::: TEXT EXTRACT

Roasted Vegetable Couscous Recipe

A delightful Roasted Vegetable Couscous Recipe, packed with flavors and perfect as a side dish or a light meal.
Prep Time 10 minutes
Cook Time 30 minutes
Resting Time 5 minutes
Total Time 45 minutes
Course Side
Cuisine Mediterranean
Servings 4 servings
Calories 250 kcal

Equipment

  • oven
  • Baking Sheet
  • saucepan
  • large bowl

Ingredients
  

Vegetables

  • 1 medium zucchini diced
  • 1 red bell pepper diced
  • 1 yellow bell pepper diced
  • 1 red onion diced
  • 1 cup cherry tomatoes halved

Grains & Broth

  • 1 cup couscous
  • 2 cups vegetable broth

Seasonings & Garnish

  • 2 tablespoons olive oil
  • 1 teaspoon garlic powder
  • 1 teaspoon dried oregano
  • 1 teaspoon dried thyme
  • Salt to taste
  • Pepper to taste
  • Fresh parsley chopped (for garnish)
  • Lemon wedges for serving

Instructions
 

Preparation

  • Preheat your oven to 400°F (200°C) to prepare for roasting the vegetables perfectly.
  • In a large bowl, combine the diced zucchini, red and yellow bell peppers, diced red onion, and halved cherry tomatoes.

::::::
::: SOURCE RECORDS

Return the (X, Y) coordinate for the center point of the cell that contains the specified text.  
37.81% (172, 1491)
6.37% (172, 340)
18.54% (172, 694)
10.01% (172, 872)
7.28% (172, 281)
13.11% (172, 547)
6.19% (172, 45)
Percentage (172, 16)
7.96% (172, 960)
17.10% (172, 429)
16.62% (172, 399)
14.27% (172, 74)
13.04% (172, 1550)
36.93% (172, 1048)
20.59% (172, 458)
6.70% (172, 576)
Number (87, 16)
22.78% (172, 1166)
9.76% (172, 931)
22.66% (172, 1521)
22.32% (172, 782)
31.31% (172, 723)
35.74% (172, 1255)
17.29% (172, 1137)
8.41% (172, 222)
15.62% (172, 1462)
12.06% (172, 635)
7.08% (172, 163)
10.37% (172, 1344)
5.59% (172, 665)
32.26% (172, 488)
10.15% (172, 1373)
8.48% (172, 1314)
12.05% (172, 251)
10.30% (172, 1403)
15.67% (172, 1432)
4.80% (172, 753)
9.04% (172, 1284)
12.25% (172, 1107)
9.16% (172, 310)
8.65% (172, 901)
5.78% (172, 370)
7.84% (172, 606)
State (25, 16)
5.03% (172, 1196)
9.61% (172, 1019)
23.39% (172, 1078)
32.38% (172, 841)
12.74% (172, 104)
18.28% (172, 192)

::::::
::: SOURCE RECORDS

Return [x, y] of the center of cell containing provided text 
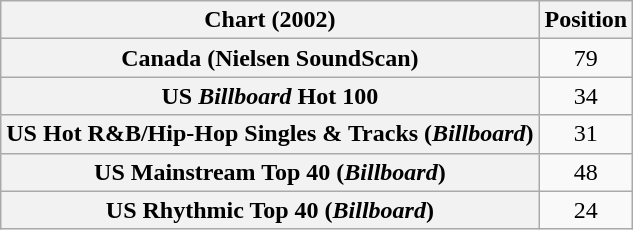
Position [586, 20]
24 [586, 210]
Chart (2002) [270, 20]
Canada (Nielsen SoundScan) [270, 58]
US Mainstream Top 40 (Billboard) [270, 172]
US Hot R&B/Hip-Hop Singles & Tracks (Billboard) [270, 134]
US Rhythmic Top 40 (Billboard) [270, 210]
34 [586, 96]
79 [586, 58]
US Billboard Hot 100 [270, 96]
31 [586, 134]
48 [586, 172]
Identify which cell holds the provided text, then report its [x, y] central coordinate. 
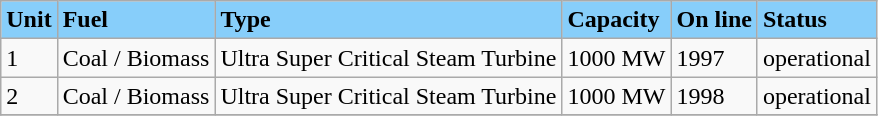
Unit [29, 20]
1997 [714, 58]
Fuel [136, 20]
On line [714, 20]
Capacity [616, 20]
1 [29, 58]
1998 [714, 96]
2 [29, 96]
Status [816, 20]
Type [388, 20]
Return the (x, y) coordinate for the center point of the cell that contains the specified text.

::::::

## STATED TASK A:
Using the couscous recipe, decide whether each statement agrees with it: (i) the recipe makes 4 servings; (ii) the oven should be preheated to 350°F; (iii) the cuisine is listed as Italian. Answer yes or no for each and quote the deciding words.
## STATED TASK B:
Copy out every line of the records that contains the word "point". Case counts.

## FULL OUTPUT A:
(i) Yes: "Servings 4 servings"
(ii) No: "Preheat your oven to 400°F (200°C)"
(iii) No: "Cuisine Mediterranean"

## FULL OUTPUT B:
Return the (X, Y) coordinate for the center point of the cell that contains the specified text.  
Return the (x, y) coordinate for the center point of the cell that contains the specified text.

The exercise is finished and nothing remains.